Carson, D.A., and Douglas Moo An Introduction to the New Testament - Second Edition. Grand Rapids: Zondervan, 2005. "New Testament Letters" Carson & Moo pp. 331-353
"Romans" Carson & Moo pp. 391-414
p. 391 "Romans is the longest and most theologically significant of the letters of Paul, 'the very purest gospel' (Luther). The letter takes the form of a theological treatise framed by an epistolary opening and closing. The opening contains the usual prescript and thanksgiving and is concluded with a transitional statement of the theme of the letter: the gospel as the revelation of God's righteousness, a righteousness that can be experienced only by faith."
On pp. 391-392 Carson and Moo outline the body of the book in four parts: "The gospel as the righteousness of God by faith (1:18-4:25). . . The gospel as the power of God for salvation (5:1-8:39) . . . The gospel and Israel (9:1-11:36) . . . The gospel and the transformation of life (12:1-15:13)."

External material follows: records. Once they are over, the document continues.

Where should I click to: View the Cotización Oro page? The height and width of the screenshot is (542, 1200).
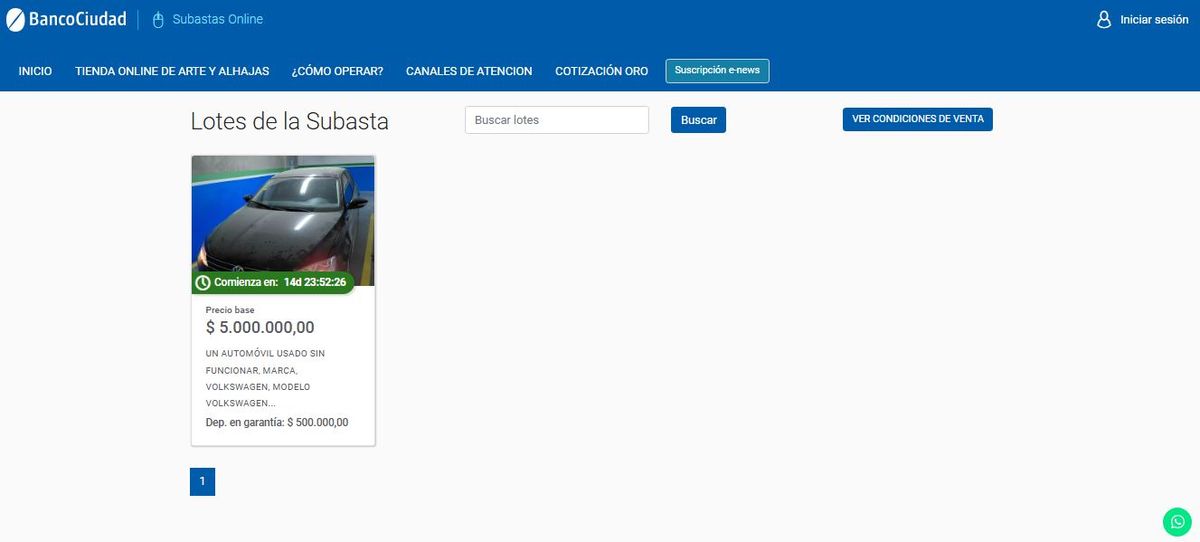point(601,71)
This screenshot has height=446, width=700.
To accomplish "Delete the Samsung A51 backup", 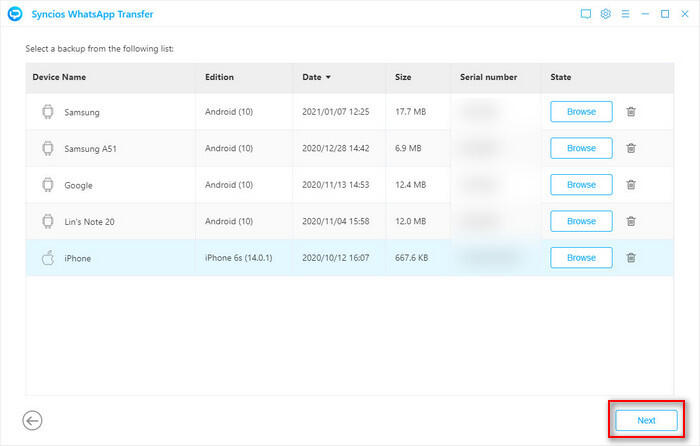I will point(631,148).
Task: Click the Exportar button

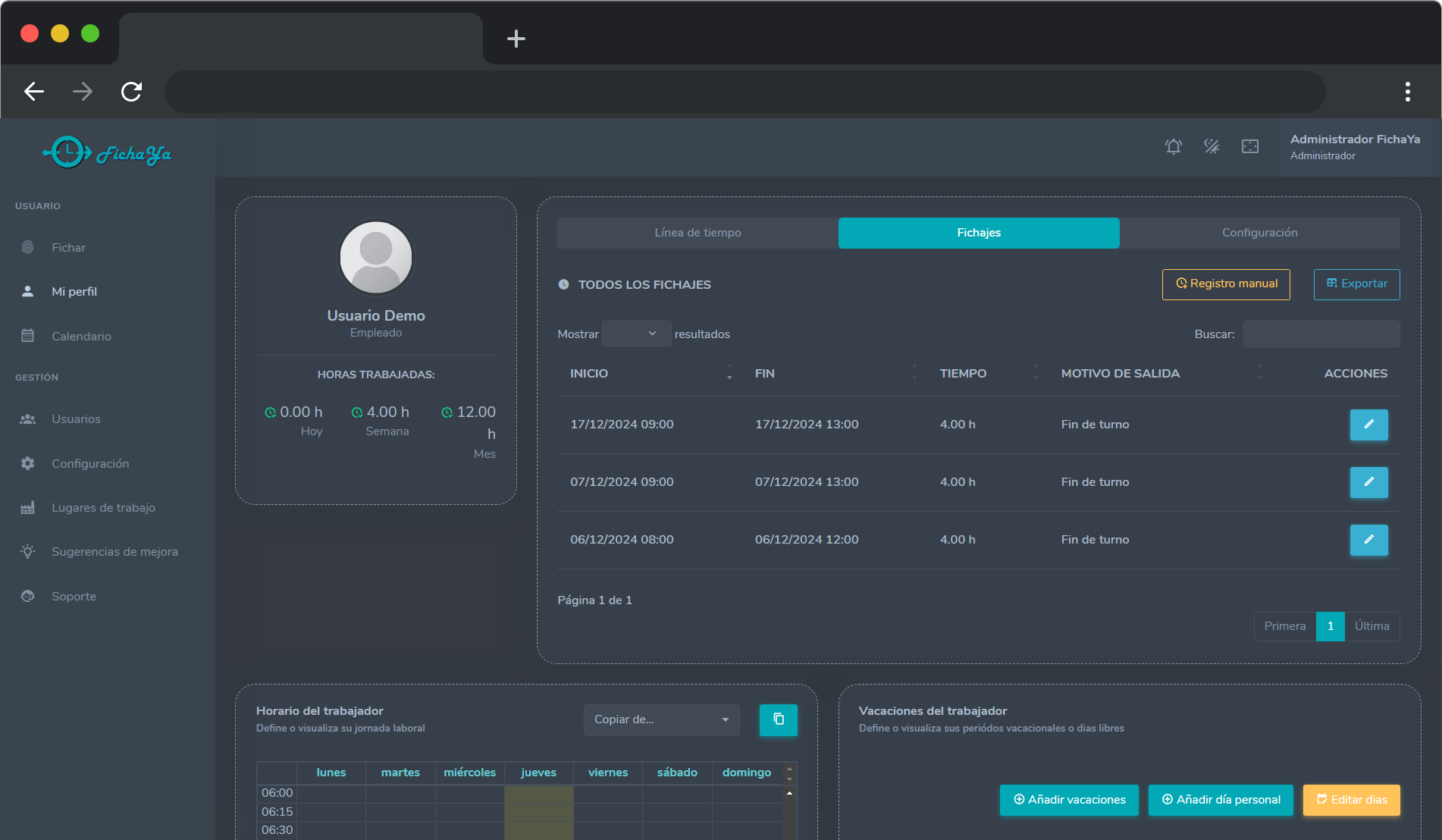Action: point(1356,284)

Romans claims Pauline authorship, a claim which is not seriously disputed. Dating is a bit more complicated. Paul discusses the fact that he is going to Jerusalem and that he wishes to go to Rome on his way to Spain. Carson and Moo consider that the most likely place of authorship was Corinth, from where Paul may well have gone toward Jerusalem about 57.
The situation of the church at Rome is also possibly problematic. Carson and Moo do not think that Peter is likely to have founded a church in Rome prior to the time Paul would have written Romans. They also do not think it likely that Paul would make a visit such as he describes in Romans 1:8-15 to a church founded by another apostle. Rather, they suggest that the church in Rome was founded by Jews who had been present in Jerusalem at Pentecost.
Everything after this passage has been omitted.